Turns Out This Thing Is Interactive

From the comments, some items you may have missed. We’ll kick things off with some kicking off, care of commenter Mr Farnsworth M Muldoon:

Move along now, nothing to see here, just an adjunct professor with a machete chasing a reporter down the street.

Curious how when you hear of yet another educator being intolerant, childish, or wildly unhinged, you don’t need to ask what their politics might be.

Speaking of unhinged:

REPORT: Ron DeSantis Will Formally Announce His 2024 Bid With Elon Musk, Because Apparently David Duke Wasn’t Available.

After many months of refusing to confirm what so many people already suspected, Ron DeSantis will reportedly announce on Wednesday that he is running for president. And that’s not all: He is said to be planning to formally jump into the 2024 race during a conversation on Twitter with Elon Musk, because apparently other neo-Nazi sympathizers weren’t available.

When you get your news from Vanity Fair.

Found via Flappr.

And with near-telepathic simultaneity:

You see, Twitter has “fully assumed the role of a far-right platform.” “It is,” says The Atlantic, “accurate to call [Elon Musk] a far-right activist.”

It can no longer be denied. 

Remember, dear readers, always respect the media.

Oh, and because I do like quoting myself, we revisited the moral pretensions of Guardian columnist Zoe Williams:

The abandonment of distinctions between the unfortunate and the merely verminous is a phenomenon we’ve seen before. As when the Guardian’s Zoe Williams wanted us to believe that the problem with ‘problem families’ is simply that they’re poor, and nothing whatsoever to do with how they choose to abuse their equally poor neighbours. And so attempts to deal with people who repeatedly play loud music at 3am or throw pets from top floor windows are framed as a “demonization of the poor” and “trying to shunt people out of society for not being rich enough.”

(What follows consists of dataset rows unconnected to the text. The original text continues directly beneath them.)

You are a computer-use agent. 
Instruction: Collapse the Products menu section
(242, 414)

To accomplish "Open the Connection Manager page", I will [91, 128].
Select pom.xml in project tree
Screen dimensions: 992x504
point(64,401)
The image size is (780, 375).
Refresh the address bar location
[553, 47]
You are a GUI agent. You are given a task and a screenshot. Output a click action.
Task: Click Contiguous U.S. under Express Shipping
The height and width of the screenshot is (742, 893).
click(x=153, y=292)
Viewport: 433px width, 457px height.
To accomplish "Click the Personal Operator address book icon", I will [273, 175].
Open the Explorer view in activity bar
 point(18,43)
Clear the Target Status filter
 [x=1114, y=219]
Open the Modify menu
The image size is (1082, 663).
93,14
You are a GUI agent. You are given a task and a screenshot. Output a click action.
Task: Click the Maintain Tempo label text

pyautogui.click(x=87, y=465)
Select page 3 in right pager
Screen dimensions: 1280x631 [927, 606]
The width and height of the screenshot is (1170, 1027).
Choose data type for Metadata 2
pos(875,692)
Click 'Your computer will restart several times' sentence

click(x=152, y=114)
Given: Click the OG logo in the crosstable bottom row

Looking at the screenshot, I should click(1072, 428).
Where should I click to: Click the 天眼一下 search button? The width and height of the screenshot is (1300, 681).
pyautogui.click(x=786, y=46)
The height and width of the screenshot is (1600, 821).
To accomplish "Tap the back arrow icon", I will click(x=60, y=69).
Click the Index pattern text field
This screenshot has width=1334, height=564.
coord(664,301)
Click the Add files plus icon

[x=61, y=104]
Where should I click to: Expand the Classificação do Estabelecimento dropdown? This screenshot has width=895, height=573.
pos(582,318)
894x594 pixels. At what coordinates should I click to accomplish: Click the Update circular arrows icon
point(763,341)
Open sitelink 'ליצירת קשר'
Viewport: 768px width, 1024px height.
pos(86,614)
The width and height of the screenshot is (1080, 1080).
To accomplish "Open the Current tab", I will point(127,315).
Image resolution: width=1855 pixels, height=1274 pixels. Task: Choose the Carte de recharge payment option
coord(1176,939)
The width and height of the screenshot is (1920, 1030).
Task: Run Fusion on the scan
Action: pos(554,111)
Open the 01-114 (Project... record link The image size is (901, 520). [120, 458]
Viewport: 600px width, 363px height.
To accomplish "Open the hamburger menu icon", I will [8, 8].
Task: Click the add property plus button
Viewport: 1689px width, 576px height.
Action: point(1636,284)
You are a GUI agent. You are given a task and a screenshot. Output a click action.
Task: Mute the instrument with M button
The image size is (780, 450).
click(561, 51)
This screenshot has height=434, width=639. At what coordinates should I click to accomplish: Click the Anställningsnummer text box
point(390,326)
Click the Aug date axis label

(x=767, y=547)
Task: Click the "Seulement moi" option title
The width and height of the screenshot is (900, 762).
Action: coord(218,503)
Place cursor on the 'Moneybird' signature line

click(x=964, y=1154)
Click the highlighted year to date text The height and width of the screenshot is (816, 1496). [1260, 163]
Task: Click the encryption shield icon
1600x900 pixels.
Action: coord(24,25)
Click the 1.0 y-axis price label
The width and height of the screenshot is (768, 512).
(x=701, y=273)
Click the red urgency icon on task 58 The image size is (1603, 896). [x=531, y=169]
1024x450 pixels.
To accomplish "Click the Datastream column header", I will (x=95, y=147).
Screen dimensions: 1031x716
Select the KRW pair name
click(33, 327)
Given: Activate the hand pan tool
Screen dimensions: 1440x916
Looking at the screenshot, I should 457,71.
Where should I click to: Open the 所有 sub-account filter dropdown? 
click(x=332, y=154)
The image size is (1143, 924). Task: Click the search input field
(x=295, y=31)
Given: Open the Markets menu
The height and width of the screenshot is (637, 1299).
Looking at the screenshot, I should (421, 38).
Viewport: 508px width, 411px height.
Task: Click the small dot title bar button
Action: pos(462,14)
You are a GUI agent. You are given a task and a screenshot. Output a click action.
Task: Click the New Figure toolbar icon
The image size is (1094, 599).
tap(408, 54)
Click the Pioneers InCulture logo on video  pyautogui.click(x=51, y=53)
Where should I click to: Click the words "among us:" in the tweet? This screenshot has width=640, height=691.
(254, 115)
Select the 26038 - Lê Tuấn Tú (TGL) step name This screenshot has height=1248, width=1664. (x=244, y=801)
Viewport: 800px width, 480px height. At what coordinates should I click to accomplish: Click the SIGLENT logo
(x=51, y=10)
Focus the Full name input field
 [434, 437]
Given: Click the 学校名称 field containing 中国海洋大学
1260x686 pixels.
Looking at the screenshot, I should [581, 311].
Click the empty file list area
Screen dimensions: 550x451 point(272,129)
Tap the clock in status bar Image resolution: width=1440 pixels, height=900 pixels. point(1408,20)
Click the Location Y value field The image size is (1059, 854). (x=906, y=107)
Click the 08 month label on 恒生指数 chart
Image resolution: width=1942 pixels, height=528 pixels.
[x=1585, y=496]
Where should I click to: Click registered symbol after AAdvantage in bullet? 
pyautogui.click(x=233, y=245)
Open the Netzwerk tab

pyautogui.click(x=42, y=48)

According to Zoe, we should be “unstigmatising,” which is to say, non-judgmental. A result of which is that empathy, or feigned empathy, is shifted from the working class victim of crime and antisocial behaviour to the working class perpetrator of crime and antisocial behaviour, on grounds that the thug or criminal is in some way being oppressed and, unlike their neighbours, being made to misbehave.

Presumably Ms Williams’ own neighbours have little in common with, say, the delightful Stuart Murgatroyd, a father of twelve who has never worked and boasts an extensive criminal record, not least for robbing the elderly in graveyards, and whose attempt to challenge an antisocial behaviour order was cut short at the very last minute due to him being arrested for assaulting the mother of his children, herself a convicted getaway driver, on the steps of the courthouse.

And I suspect our infinitely compassionate Guardianista has yet to experience an all-night eleven-hour rave being hosted next door, which would doubtless give her an opportunity to practise that non-judgmental piety.

See? If you poke about, you never know what you’ll find.